My mother-in-law has mentioned how aloof I’ve become the past few years. Reading that journal to my baby started in 2013, I realize how much more jaded, cynical, and depressed I’ve become the past four years. I look at our wedding photos, the happy and hopeful couple that had no clue what the first few years of marriage were going to hold for them.
We appear to be a very average couple. Very few people have any idea how often I cry, how financially stressed we are, or how tired we are from arguing with the heath insurance companies. It is hard for me to be happy for others when I’m working through my never-ending grief. It is hard for me to want to go out with friends because I simply don’t want to hear about how wonderful their life is. I don’t want people to say things they think are comforting, but they aren’t, they make me angry and more likely never to go out of the house again.

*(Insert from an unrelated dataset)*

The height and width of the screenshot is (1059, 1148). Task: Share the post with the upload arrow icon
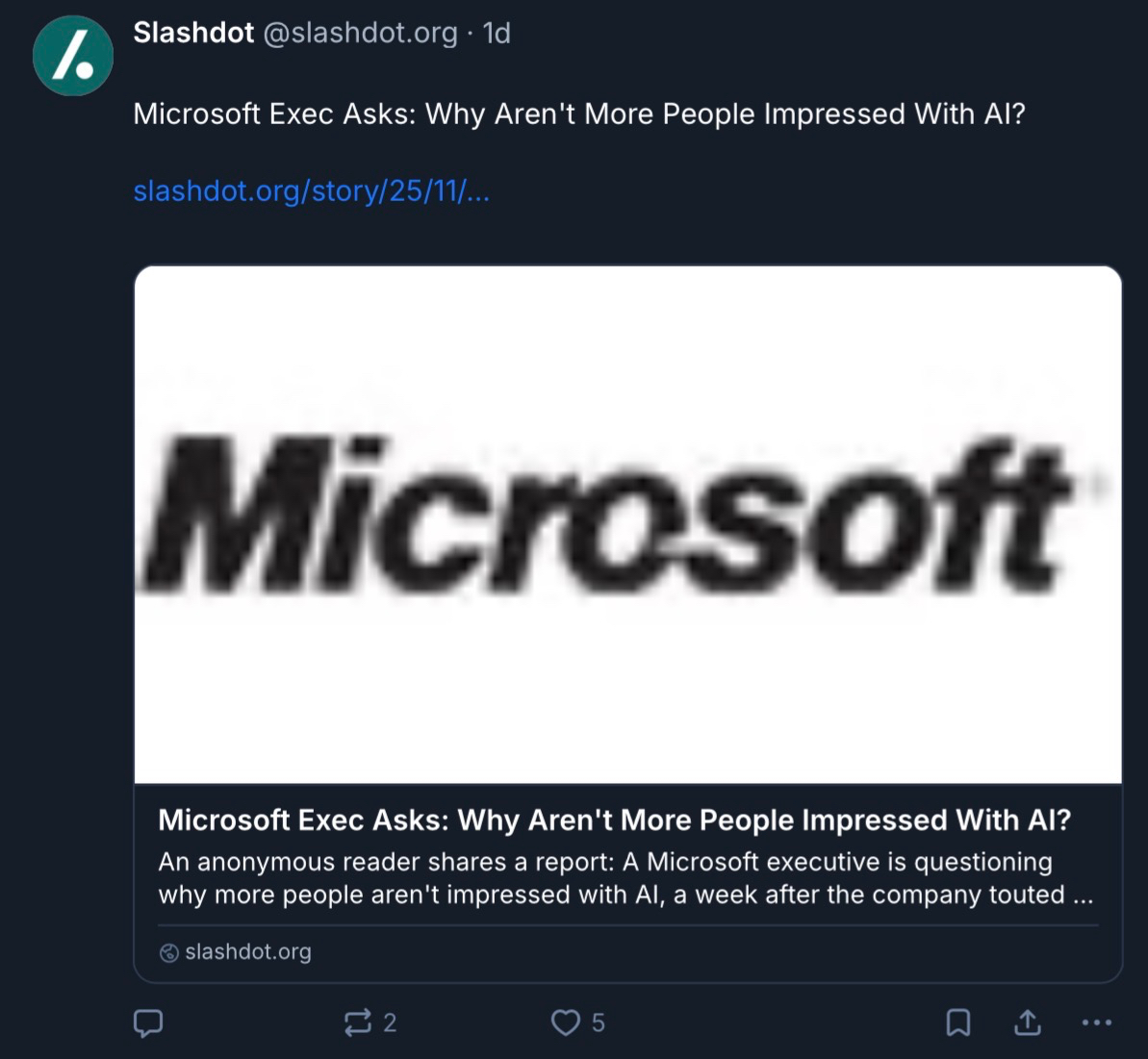pos(1028,1022)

It reminds me how naïve people are when it comes to infertility. They will never know how bad it truly hurts. This has been my life for longer than I care to admit. I’ve heard all the advice, received numerous pep talks, and have over thought it all. When I need or want to talk about it, I will. I’ll blog about it or I’ll talk to a friend of choosing. If I don’t bring it up in conversation with you, I don’t want to talk to you about it. Leaving my five-acre haven, I’m reminded constantly of what I cannot and do not have. So I hide away, separate myself from the rest of the world and watch from a distance as other live the life I wish I could have. Life looks a lot different on this side of the fence.